Il n’en est pas moins vrai que toute concrétisation de cette formule se heurte à d’évidentes difficultés. À l’époque de Donoso, il existait encore en Europe des traditions dynastiques, et la formule en question n’aurait pu être appliquée que si l’un des représentants de ces traditions avait repris la vieille maxime rex est qui nihil metuit (« est roi qui ne craint rien »). Certaines formes de constitutionnalisme autoritaire, comme celle, notamment, qui fut réalisée en Allemagne par Bismarck, auraient pu faire figure d’ébauches. Mais dans un système où les traditions dynastiques ont déchu ou bien ont disparu, il n’est pas aisé de trouver un point de référence concret pour renforcer la dignité de la dictadura que Donoso avait ouvertement appelée de ses vœux, y voyant une solution politique.
Cela apparaît d’ailleurs très clairement aujourd’hui, parce qu’on a vu naître effectivement des régimes autoritaires, pour endiguer le désordre et l’anarchie, mais sur le modèle des « régimes des colonels », auxquels fait généralement défaut la dimension supérieure de la contre-révolution.

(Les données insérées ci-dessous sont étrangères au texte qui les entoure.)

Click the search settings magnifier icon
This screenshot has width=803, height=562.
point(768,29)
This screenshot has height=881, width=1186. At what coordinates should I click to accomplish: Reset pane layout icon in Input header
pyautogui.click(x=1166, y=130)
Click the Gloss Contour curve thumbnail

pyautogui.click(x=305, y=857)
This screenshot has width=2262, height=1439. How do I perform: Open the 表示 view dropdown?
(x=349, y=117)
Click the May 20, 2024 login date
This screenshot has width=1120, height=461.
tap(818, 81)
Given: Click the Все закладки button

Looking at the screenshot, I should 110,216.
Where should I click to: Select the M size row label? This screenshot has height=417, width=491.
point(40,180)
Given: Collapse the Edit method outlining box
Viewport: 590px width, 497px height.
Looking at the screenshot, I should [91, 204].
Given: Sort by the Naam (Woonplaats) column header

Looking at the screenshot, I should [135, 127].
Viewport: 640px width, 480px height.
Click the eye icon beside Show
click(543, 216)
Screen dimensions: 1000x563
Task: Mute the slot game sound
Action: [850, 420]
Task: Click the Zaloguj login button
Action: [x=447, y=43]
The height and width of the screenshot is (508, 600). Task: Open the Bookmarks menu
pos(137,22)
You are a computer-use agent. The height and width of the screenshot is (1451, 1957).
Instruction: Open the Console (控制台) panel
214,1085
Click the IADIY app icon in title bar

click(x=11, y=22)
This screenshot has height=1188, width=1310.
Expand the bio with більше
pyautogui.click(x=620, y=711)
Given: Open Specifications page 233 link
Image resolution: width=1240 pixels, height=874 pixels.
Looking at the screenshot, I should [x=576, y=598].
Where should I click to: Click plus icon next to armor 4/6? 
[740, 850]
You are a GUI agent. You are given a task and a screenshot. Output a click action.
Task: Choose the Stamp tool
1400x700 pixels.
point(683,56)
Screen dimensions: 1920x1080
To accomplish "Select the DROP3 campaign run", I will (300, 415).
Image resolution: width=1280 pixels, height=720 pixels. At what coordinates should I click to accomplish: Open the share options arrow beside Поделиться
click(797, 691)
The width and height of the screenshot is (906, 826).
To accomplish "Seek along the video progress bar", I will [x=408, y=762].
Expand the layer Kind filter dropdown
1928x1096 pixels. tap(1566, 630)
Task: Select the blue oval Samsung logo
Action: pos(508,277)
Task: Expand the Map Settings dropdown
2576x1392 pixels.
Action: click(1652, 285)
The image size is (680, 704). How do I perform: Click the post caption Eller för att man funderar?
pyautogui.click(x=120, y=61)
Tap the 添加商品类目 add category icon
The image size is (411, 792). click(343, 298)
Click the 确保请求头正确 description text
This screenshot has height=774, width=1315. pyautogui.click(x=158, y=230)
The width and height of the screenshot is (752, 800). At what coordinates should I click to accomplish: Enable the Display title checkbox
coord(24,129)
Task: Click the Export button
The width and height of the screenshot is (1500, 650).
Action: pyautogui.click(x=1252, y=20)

Donoso a su poser de manière prégnante une problématique d’une importance fondamentale, tout en annonçant avec exactitude des situations en voie de mûrissement. Une problématique que le cours des temps rend cependant de moins en moins susceptible de vraies solutions, celles qui correspondraient aux affirmations souveraines à opposer aux négations radicales.
Donoso mourut à l’âge de quarante-quatre ans seulement, en 1853. Mais il sut déchiffrer pleinement les signes avant-coureurs néfastes représentés par les premières crises du continent européen en 1848 et 1849, longtemps avant que leurs conséquences générales devinssent bien visibles.
Malgré l’intérêt qu’il éveilla de son vivant, Donoso, quelques années après sa mort, fut pratiquement oublié en Europe, et son nom vint s’ajouter à la troupe superbe des isolés, de ceux qu’on ignore, de ceux qui eurent à subir, au XIXe siècle, la conspiration du silence. Seuls des événements plus récents devaient attirer de nouveau l’attention sur lui. Dans un excellent essai (Donoso Cortés in gesamteuropäischer Interpretation), Carl Schmitt soulignait que, des deux courants antagonistes, le courant révolutionnaire socialiste et le courant contre-révolutionnaire de l’époque de Donoso, le premier a connu par la suite des développements systématiques, tandis que le second a subi un arrêt. Cette remarque de Schmitt remonte à l’année 1950. Mais entre-temps la situation a heureusement changé, avec la formation d’une pensée de Droite et la reprise de l’idée de Tradition.
Aussi bien Donoso Cortés peut-il figurer, de nos jours, parmi ceux chez qui l’on trouvera toujours d’utiles sujets de réflexion, dans l’éventualité, précisément, du moment de la décision absolue dont il avait parlé.